■ HOW TO COMPLETE THIS TASK
Please set down exactly the lines from the one that contains "Given: Place cursor" through the end of the material, leaving out every picture.

■ GIVEN INFORMATION
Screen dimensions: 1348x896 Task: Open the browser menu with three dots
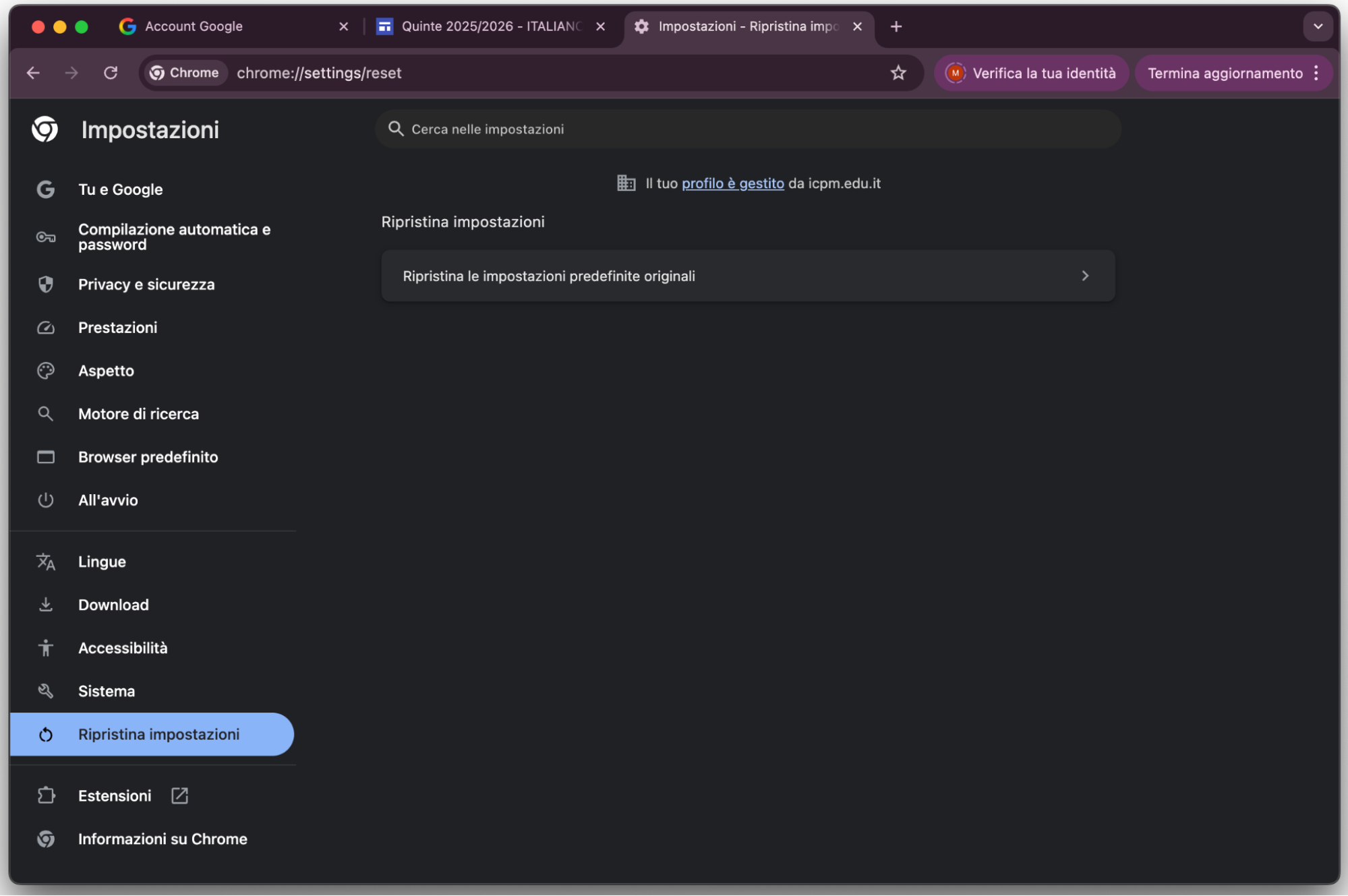(1316, 73)
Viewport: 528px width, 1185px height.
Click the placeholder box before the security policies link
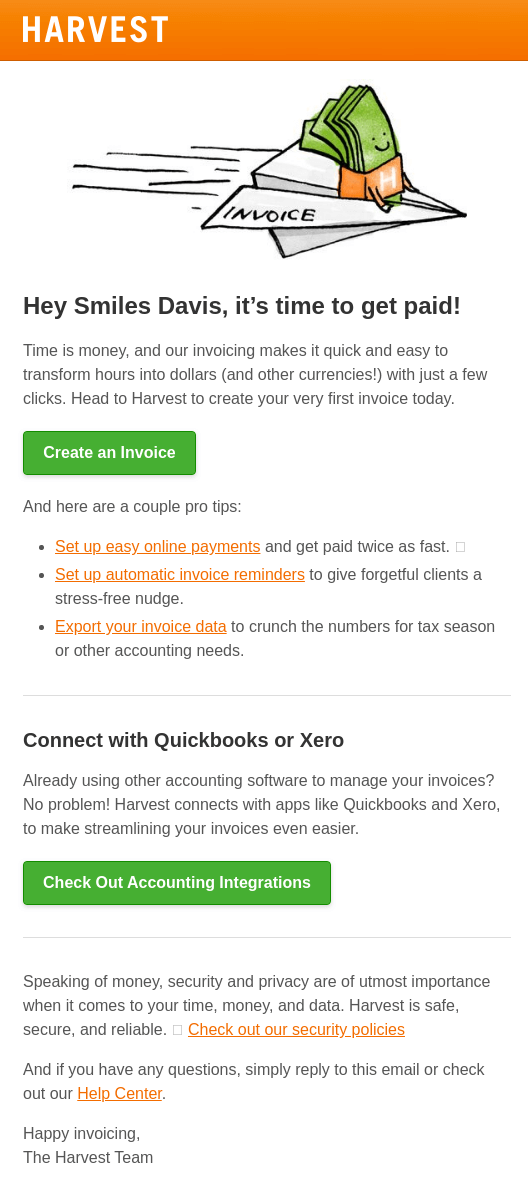coord(178,1029)
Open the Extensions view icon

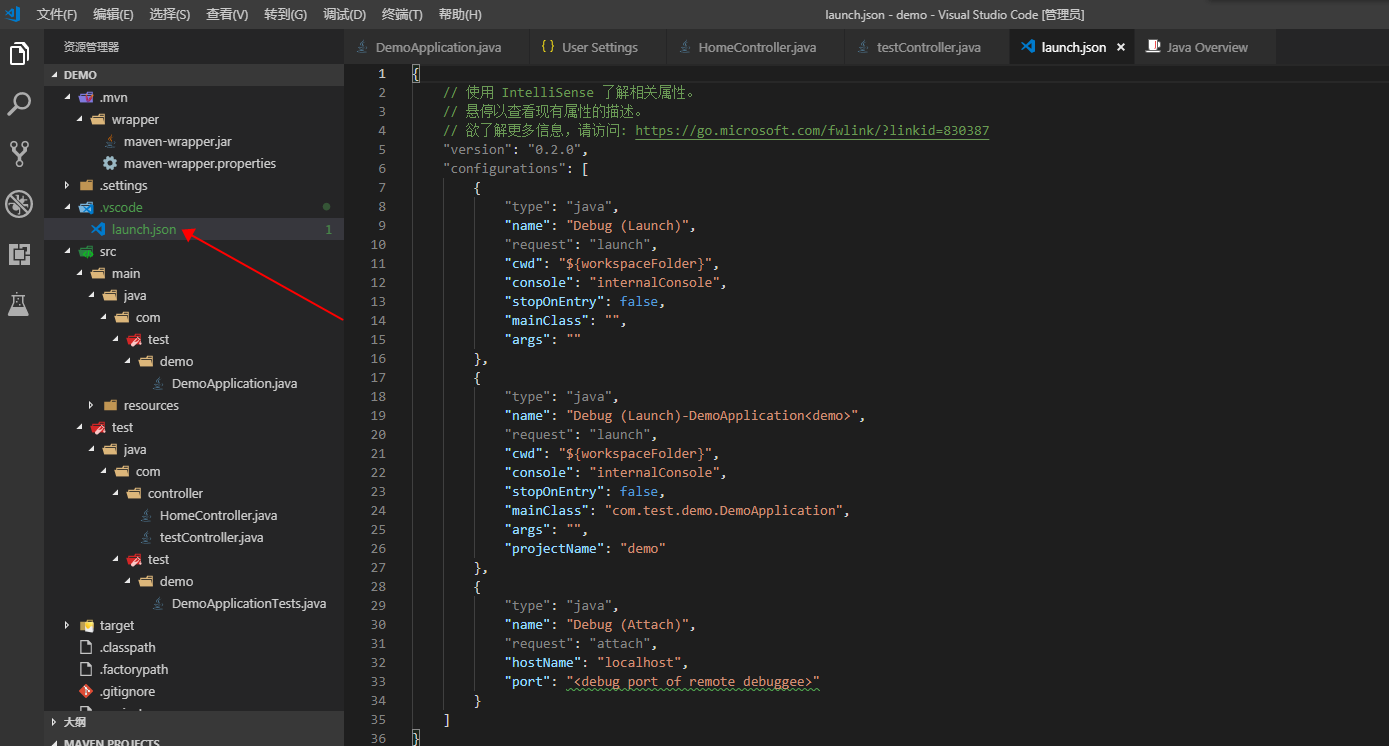coord(19,254)
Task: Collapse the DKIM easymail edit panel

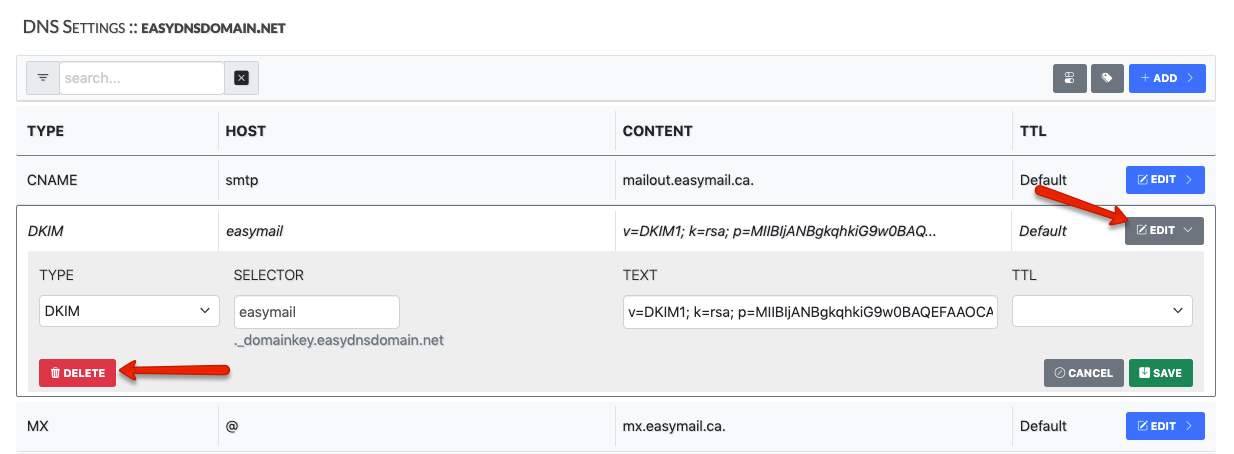Action: (x=1164, y=231)
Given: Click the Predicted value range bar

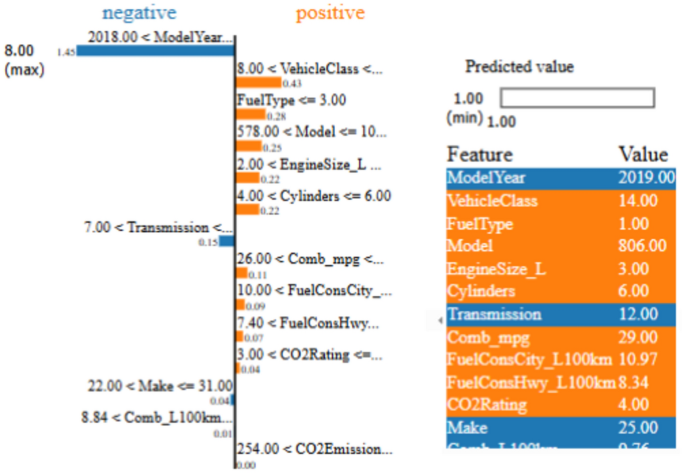Looking at the screenshot, I should 577,98.
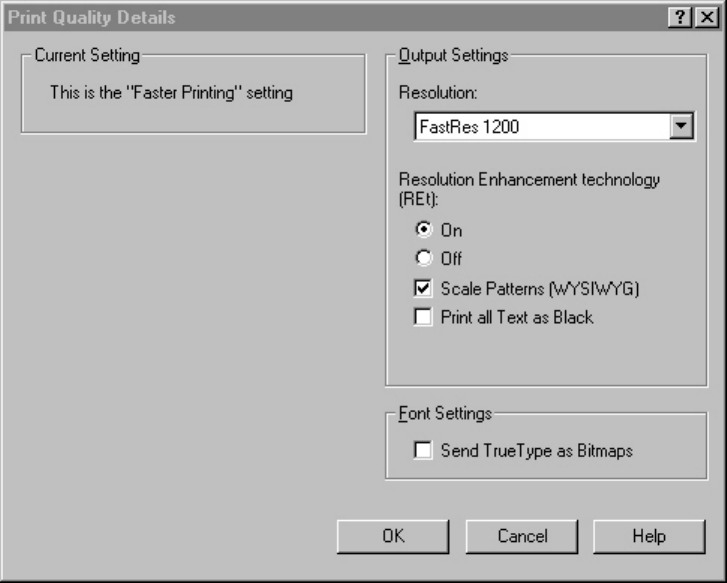Click the Current Setting group label

click(87, 56)
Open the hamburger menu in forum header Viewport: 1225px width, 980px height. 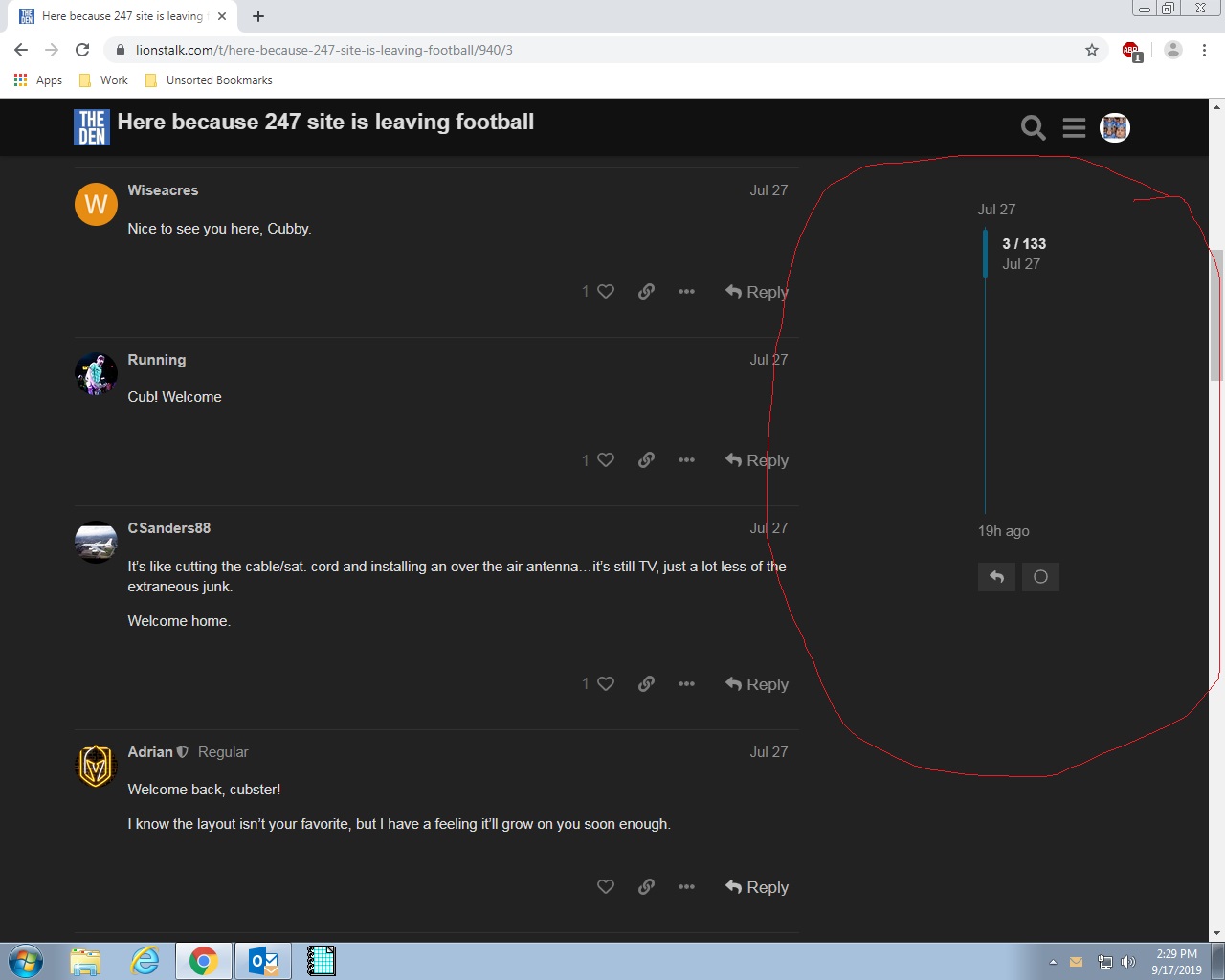click(x=1074, y=127)
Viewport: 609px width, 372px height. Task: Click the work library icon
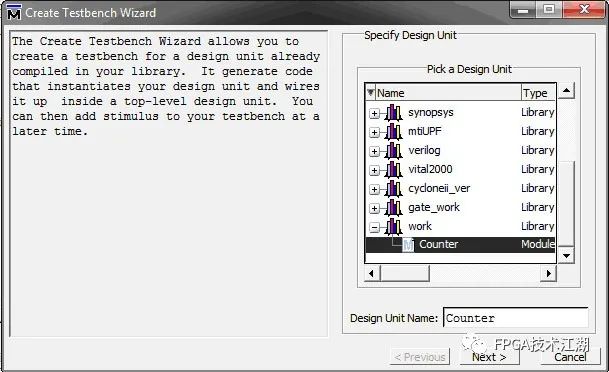(x=393, y=227)
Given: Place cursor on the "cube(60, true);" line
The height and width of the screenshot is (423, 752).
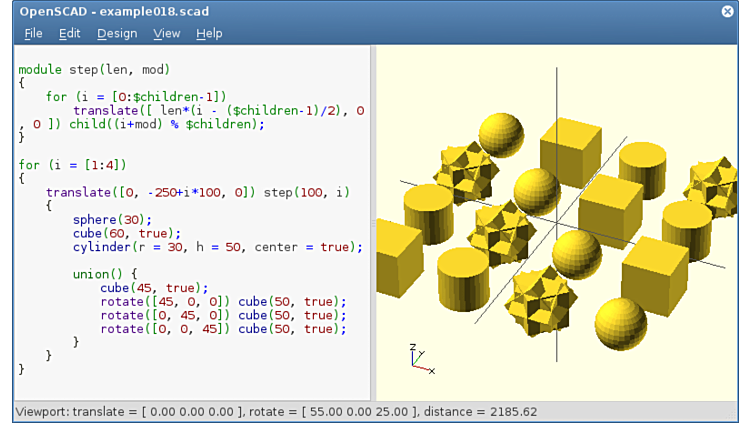Looking at the screenshot, I should (124, 233).
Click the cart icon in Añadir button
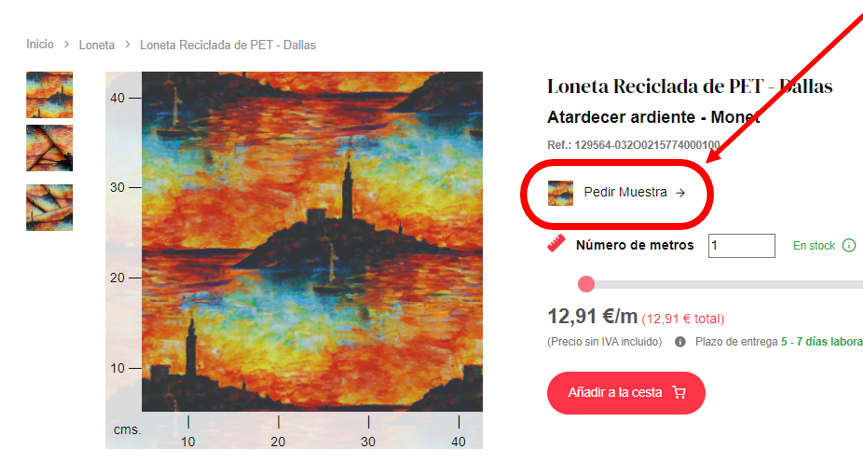Image resolution: width=863 pixels, height=463 pixels. point(679,393)
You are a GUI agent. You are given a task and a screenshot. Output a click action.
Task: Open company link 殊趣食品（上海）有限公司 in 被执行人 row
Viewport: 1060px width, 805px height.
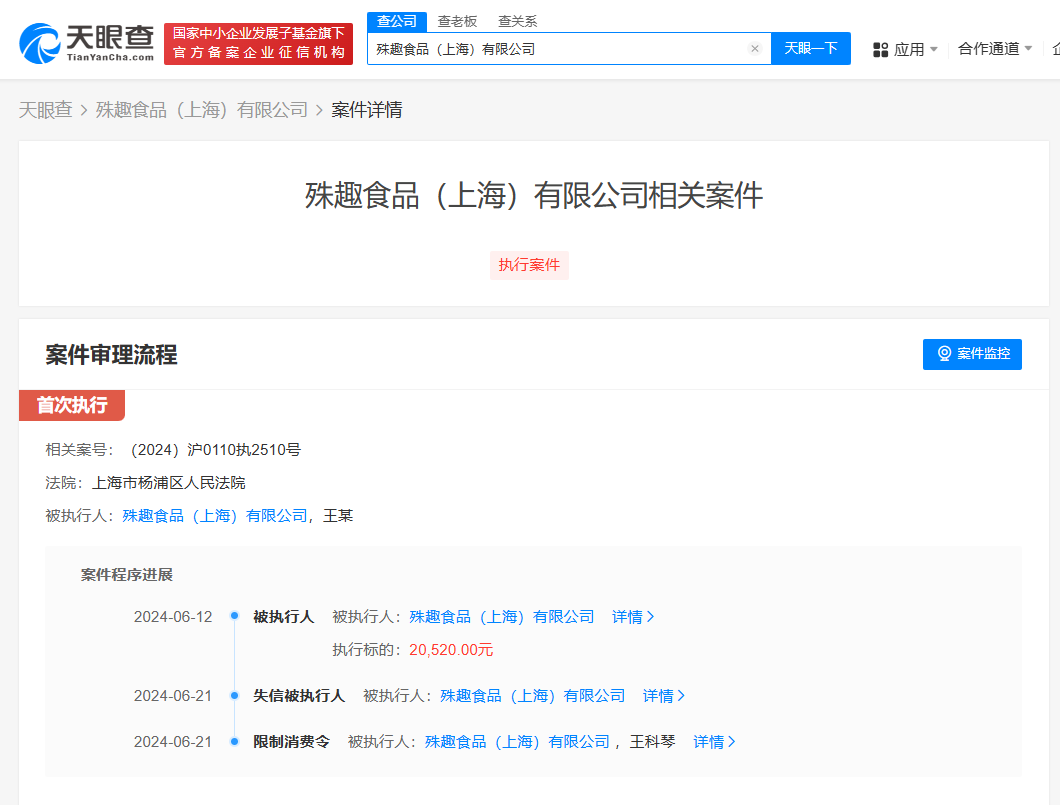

■ RESULT BELOW
Given: Place cursor on the "cube(60, true);" line
The height and width of the screenshot is (423, 752).
Looking at the screenshot, I should (124, 233).
Click the cart icon in Añadir button
Image resolution: width=863 pixels, height=463 pixels. point(679,393)
You are a GUI agent. You are given a task and a screenshot. Output a click action.
Task: Open company link 殊趣食品（上海）有限公司 in 被执行人 row
Viewport: 1060px width, 805px height.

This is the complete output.